Here are some interior and balcony photos of Aqua.

I, too, love the building. I've heard it criticized as "just being a box with wavy balconies," but I think that's unfair. Part of the reason it works in its milieu is that it doesn't stand out like a sore thumb. It stands out, but it also plays nice with its many less beautiful neighbors.

Not incidentally, Aqua won the 2009 Emporis Skyscraper Award. Aqua in Chicago is the 2009 recipient of the annual Emporis Skyscraper Award. The building was chosen by our jury for its dynamic and fascinating visual appearance, its application of green building techniques to large-scale residential construction, and its innovative use of satellite-based positioning technology in precision construction methods.

Note: According to Emporis, Aqua is the third highest building in the world designed by a woman. Hazel Wong has two that are higher in Dubai.
posted by Short Attention Sp at 12:54 PM on September 20, 2011 [1 favorite]


Genuis?
posted by Renoroc at 1:03 PM on September 20, 2011


Genuis?

*^_^*
posted by obscurator at 1:06 PM on September 20, 2011


It is really weird to see a post discussing a building when I lcan ook over my shoulder and see it about 400 feet away.

I also love, love, love it. And not just because I find it so amusing to watch people do yoga or swim from my desk at the pedestal park.

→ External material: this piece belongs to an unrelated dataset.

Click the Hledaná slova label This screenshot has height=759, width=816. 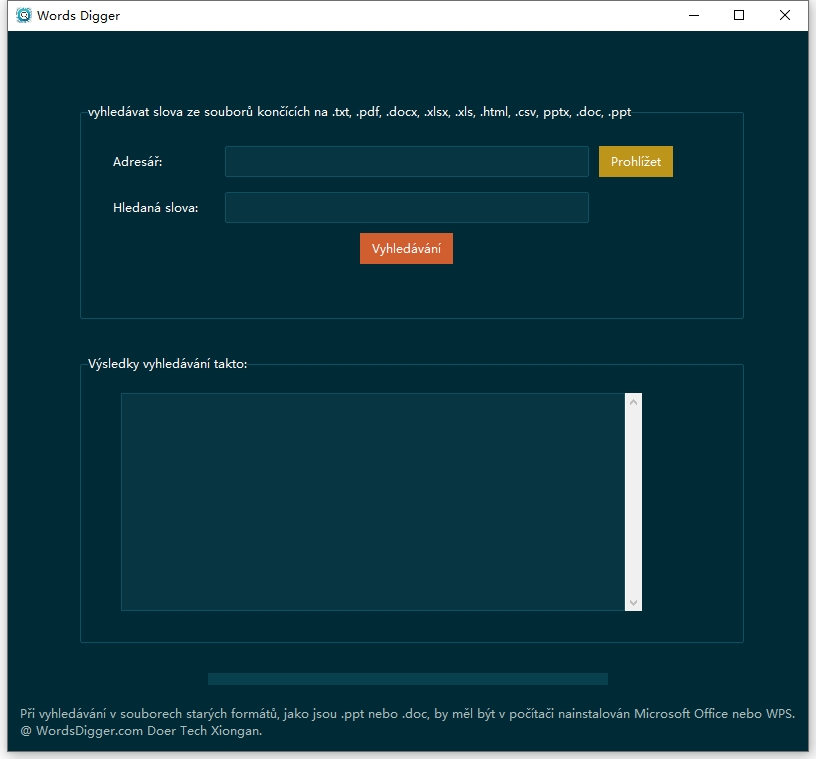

Though seriously, crush is right -- the flickr hivemind gives one a weird take on it. Here's a less weird view... which doesn't show off how special it is either but was taken RIGHT NOW.
posted by MCMikeNamara at 1:15 PM on September 20, 2011 [1 favorite]


"I can look" is what I meant to say up there.

I can look.

But I can't add text and links at the same time.

Or preview.
posted by MCMikeNamara at 1:16 PM on September 20, 2011


Mod note: Ungenuised.
posted by cortex (staff) at 1:22 PM on September 20, 2011 [1 favorite]

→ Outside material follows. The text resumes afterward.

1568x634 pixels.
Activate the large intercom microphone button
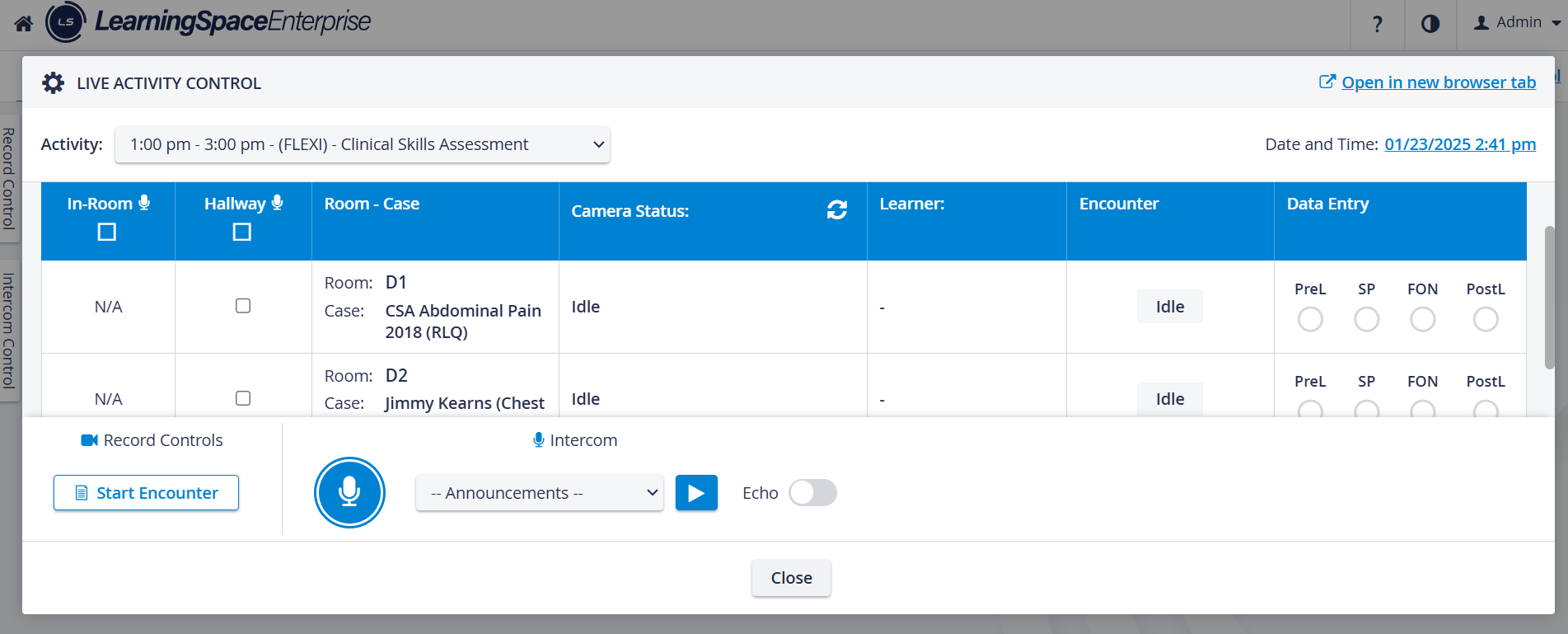point(349,492)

I forgot that Metafilter is too cool to like Radiolab.

You'll reliably find someone on metafilter who hates anything.
posted by empath at 2:55 PM on September 20, 2011 [1 favorite]


the young rope rider

i am not sure that's a fair cop, there are a number of really fascinating poets who aren't academic, who are formally conserative, who can run a line, and who aren't Ryan's awkard enjambment, trite messages, worn out images, and a desperate desire to be loved. some of them are even american: Mary Oliver, David Trinidad, Ronaldo V. Wilson, Jenny Factor, Tess Taylor, Marylin Hacker, Charles Simic, WS Merwin, Paul Muldoon (he's american now)...
posted by PinkMoose at 3:53 PM on September 20, 2011 [1 favorite]


Apparently the "vagina building" is a persistent myth that CAF docents have heard over the years. And oh my God [nsfw].
No MacArthur Foundation money was used in the production of this post.
posted by dhartung at 4:52 PM on September 20, 2011 [1 favorite]


In real estate you get what you pay for and it is likely that people with small balconies don't pay as much as people with bigger balconies.

Regardless, it is amazing that such a simple change can make a standard box building very expressionistic.
posted by JJ86 at 6:10 PM on September 20, 2011


And oh my God [nsfw].

Ha! I know the folks responsible for that gem.
posted by phunniemee at 6:24 PM on September 20, 2011


Do they get to include the job-title "Genius" on their business cards?